>>>
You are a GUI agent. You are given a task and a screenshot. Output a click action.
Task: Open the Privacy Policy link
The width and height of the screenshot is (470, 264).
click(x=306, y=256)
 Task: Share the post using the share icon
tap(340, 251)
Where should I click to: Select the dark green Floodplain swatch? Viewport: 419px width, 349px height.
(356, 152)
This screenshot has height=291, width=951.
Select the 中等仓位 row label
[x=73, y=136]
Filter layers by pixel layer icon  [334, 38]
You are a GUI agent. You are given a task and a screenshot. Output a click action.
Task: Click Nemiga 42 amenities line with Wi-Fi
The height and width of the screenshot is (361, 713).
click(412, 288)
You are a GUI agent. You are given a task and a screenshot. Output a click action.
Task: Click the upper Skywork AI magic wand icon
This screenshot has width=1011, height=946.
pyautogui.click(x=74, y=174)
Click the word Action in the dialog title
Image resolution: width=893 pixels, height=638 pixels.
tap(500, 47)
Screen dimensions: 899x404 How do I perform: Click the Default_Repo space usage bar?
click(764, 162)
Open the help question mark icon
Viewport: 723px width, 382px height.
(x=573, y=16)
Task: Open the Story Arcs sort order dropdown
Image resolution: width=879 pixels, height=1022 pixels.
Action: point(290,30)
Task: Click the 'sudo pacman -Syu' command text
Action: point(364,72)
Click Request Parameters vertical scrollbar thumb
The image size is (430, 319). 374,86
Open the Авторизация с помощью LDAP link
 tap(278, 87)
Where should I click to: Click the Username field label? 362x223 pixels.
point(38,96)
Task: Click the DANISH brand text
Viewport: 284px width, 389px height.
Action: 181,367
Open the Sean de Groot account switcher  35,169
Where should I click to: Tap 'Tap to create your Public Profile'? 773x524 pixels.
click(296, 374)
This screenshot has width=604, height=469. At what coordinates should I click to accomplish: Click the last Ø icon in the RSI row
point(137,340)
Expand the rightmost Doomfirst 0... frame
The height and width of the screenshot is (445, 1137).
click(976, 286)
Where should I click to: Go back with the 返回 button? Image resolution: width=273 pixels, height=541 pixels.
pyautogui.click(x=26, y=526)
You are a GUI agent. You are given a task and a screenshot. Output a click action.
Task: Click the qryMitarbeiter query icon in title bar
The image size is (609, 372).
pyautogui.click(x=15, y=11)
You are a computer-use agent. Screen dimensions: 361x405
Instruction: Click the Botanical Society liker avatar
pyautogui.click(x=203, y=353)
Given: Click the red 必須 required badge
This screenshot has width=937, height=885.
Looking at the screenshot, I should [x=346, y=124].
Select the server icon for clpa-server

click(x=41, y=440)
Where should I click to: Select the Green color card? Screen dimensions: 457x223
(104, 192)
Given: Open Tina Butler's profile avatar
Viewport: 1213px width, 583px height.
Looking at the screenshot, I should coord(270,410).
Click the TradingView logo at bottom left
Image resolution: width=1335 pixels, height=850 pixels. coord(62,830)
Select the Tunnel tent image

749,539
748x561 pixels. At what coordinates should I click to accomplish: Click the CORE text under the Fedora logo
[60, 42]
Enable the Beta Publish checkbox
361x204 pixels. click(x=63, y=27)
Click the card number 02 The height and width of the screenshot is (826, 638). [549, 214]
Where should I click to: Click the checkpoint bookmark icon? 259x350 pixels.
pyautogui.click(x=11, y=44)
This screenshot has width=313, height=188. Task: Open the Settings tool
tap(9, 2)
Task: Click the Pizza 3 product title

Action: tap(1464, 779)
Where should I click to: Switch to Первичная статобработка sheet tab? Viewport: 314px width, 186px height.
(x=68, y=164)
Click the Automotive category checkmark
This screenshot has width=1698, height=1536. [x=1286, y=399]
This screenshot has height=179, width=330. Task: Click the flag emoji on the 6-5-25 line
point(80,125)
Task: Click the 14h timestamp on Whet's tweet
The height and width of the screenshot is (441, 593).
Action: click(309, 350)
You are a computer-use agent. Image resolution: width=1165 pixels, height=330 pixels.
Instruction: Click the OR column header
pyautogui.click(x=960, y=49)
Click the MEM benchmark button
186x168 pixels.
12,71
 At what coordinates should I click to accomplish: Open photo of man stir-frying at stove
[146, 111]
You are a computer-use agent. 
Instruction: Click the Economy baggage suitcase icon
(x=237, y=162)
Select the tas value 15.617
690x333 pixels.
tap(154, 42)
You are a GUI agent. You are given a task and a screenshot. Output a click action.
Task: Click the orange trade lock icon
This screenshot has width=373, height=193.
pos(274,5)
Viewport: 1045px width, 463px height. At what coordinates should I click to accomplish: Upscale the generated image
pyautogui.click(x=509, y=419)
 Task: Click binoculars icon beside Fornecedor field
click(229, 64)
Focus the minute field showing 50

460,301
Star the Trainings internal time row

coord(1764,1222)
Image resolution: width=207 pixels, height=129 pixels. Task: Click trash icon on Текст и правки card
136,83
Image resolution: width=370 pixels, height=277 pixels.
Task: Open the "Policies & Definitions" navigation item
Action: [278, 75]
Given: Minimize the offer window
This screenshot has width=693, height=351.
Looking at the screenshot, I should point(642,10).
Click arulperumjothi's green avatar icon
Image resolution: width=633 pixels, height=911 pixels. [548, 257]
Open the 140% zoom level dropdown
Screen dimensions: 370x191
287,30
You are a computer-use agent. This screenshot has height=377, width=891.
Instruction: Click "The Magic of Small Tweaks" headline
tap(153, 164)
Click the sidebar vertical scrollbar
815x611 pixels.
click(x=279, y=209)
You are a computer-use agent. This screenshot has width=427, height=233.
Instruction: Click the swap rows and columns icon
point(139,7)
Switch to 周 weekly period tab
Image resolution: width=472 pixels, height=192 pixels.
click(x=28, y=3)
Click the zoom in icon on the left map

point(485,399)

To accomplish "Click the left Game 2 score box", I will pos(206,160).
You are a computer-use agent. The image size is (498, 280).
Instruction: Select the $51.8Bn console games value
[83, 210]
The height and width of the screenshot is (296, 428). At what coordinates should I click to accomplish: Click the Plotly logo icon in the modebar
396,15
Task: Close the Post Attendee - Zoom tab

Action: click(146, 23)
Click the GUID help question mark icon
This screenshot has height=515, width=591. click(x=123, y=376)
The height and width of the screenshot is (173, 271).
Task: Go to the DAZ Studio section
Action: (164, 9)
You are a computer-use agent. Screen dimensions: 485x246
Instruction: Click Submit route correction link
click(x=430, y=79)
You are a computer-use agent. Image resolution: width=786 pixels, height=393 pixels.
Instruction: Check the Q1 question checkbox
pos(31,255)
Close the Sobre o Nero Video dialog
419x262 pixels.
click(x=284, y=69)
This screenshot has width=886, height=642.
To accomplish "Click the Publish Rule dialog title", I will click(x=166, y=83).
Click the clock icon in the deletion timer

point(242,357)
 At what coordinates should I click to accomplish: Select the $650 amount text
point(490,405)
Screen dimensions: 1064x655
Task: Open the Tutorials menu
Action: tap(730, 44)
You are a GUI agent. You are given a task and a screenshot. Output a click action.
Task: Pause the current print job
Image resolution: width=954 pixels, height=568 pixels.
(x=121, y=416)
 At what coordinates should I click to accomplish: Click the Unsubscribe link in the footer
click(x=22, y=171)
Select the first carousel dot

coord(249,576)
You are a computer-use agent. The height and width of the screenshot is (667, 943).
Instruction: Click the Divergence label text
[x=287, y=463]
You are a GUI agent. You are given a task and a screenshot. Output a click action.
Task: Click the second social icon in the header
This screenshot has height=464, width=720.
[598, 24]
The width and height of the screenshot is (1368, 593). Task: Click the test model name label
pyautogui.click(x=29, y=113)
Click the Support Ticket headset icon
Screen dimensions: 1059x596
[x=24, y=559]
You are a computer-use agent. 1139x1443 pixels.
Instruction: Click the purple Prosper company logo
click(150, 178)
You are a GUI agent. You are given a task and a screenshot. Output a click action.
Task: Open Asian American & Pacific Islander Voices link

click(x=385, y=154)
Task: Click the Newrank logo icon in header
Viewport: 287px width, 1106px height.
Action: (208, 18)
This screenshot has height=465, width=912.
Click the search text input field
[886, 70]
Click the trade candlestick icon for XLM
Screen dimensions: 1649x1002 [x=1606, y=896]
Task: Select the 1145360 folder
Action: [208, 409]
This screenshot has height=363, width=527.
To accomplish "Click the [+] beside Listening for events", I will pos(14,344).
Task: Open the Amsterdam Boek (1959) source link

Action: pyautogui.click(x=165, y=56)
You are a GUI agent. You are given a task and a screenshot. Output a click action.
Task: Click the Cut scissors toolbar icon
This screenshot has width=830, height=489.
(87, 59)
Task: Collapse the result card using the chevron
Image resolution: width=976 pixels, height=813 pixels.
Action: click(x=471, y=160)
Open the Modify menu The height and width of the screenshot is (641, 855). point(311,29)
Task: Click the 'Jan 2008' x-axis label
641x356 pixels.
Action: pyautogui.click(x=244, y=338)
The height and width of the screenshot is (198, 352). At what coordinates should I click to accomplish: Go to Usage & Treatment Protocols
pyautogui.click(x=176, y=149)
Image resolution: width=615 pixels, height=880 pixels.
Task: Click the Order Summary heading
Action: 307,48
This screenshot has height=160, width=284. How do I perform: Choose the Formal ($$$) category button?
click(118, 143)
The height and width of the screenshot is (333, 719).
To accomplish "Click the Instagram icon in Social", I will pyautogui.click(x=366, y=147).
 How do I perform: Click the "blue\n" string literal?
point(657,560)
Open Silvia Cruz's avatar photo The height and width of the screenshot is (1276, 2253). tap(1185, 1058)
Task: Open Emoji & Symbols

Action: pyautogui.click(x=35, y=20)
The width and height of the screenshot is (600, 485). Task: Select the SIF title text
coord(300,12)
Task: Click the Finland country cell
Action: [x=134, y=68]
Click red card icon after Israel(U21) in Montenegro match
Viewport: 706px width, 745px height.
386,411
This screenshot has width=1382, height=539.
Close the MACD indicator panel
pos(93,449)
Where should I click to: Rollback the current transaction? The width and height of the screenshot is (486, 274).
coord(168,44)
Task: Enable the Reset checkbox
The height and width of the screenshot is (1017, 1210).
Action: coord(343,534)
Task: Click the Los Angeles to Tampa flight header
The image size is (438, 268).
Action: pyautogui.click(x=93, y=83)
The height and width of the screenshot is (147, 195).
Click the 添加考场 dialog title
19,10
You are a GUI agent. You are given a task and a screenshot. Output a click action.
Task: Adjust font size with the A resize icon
<<<
- Exercise -
Return, with no change at all, every line in the entries above from the line containing "Task: Open the Amsterdam" through the line containing "Task: Click the Cut scissors toolbar icon".

- Response area -
Task: Open the Amsterdam Boek (1959) source link

Action: pyautogui.click(x=165, y=56)
You are a GUI agent. You are given a task and a screenshot. Output a click action.
Task: Click the Cut scissors toolbar icon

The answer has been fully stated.